A range of studies have shown that building more homes puts downward pressure on rents and prices, and that planning laws that restrict infill development are a major barrier to building more much-needed homes. One well publicised study of planning reforms to allow more medium density homes in Auckland found that it almost double the construction rate of new homes in the city.
That’s why we’ve been calling on the ACT Government to permit more types of medium density dwellings, along the lines of the “gentle urbanism” the Chief Minister talked about as part of his pre-Budget commitment to build 30,000 new homes in the ACT.
Medium density homes like duplexes, townhouses, and row-houses have a range benefits. Not only do they allow for more housing options in inner suburban areas near to jobs, community, and transport options, they can also complement and compete with higher density apartment buildings, and reduce our current over-reliance on greenfield developments on the edge of Canberra.
So what’s stopping us building more of these kinds of social and market-rate housing to boost rental supply? Well, our planning laws have a lot to answer for. Medium-density homes are largely banned on the 80% of ACT residential land zoned RZ1. This means that even modest multi-unit developments, like the Stellulata co-housing project in Ainslie, require changes to our planning laws to enable them to be built.
In addition, many market-rate and social housing projects are held up in court by wealthy neighbours, because our planning laws allow almost anyone to appeal planning decisions to ACAT.
A positive plan to improve housing affordability
That’s why our submission to the inquiry includes a range of recommendations for planning reforms to allow more and better housing to be built across the ACT, from allowing more duplexes and townhouses in RZ1-zoned areas, to upzoning more areas near to rapid transit routes.
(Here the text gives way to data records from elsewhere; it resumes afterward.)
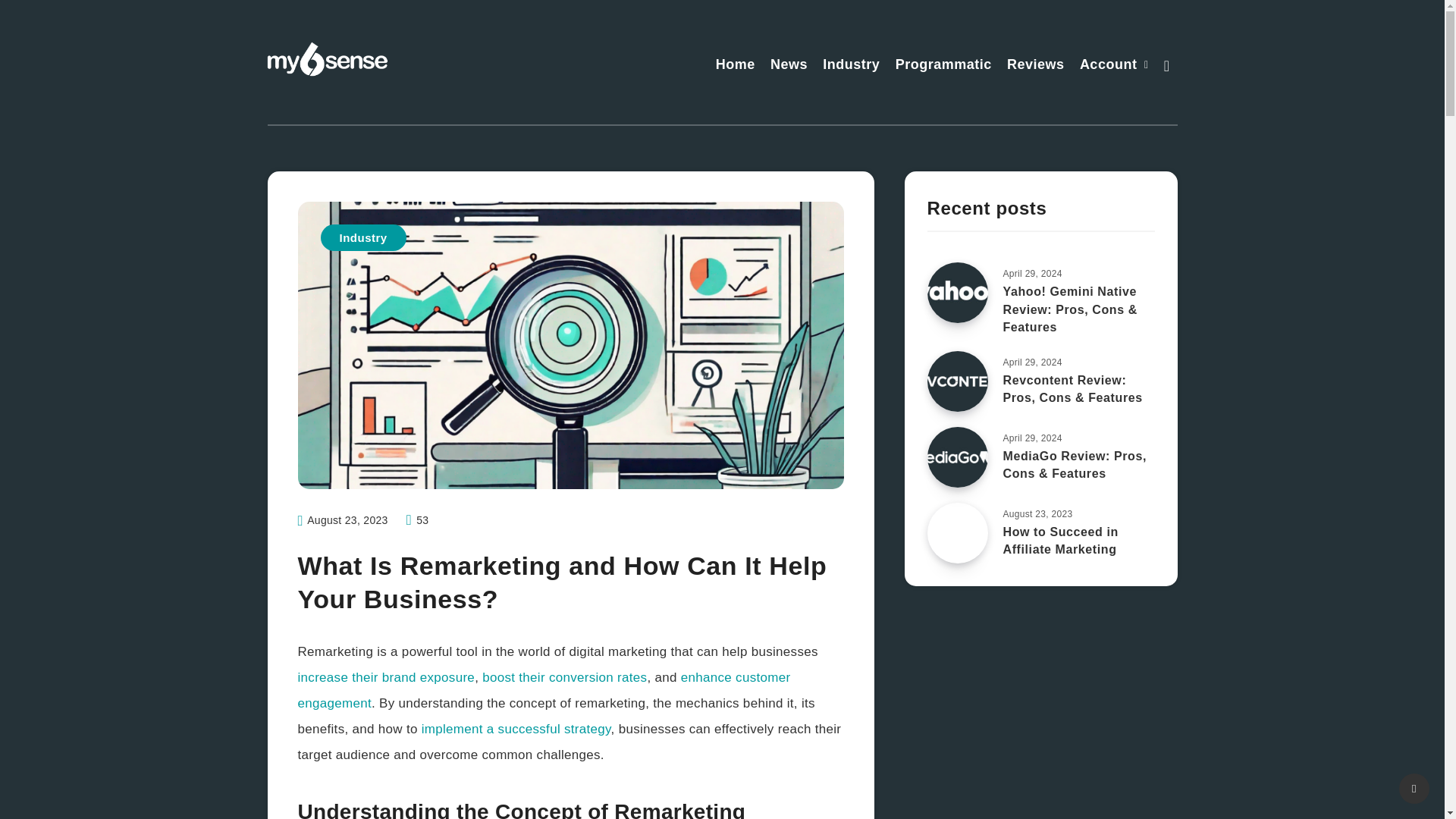
Industry (850, 65)
Industry (363, 237)
implement a successful strategy (516, 728)
Views (417, 520)
boost their conversion rates (563, 677)
How to Succeed in Affiliate Marketing (1060, 542)
News (789, 65)
Reviews (1035, 65)
increase their brand exposure (385, 677)
Account (1108, 65)
Programmatic (943, 65)
enhance customer engagement (543, 690)
Home (735, 65)
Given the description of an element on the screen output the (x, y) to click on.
Our submission to the inquiry also includes other recommendations that go to increasing social housing investment, improving ACT Government monitoring of rents and rental supply, and improving enforcement of existing rent increase caps.
Ultimately, we’re encouraged to see the ACT Legislative Assembly taking this issue seriously. We owe it to the many Canberrans struggling through our housing crisis to get our policy response right. And that means looking beyond just vacancy taxes, to consider more impactful planning reforms that will ensure everyone in Canberra has a place to call home.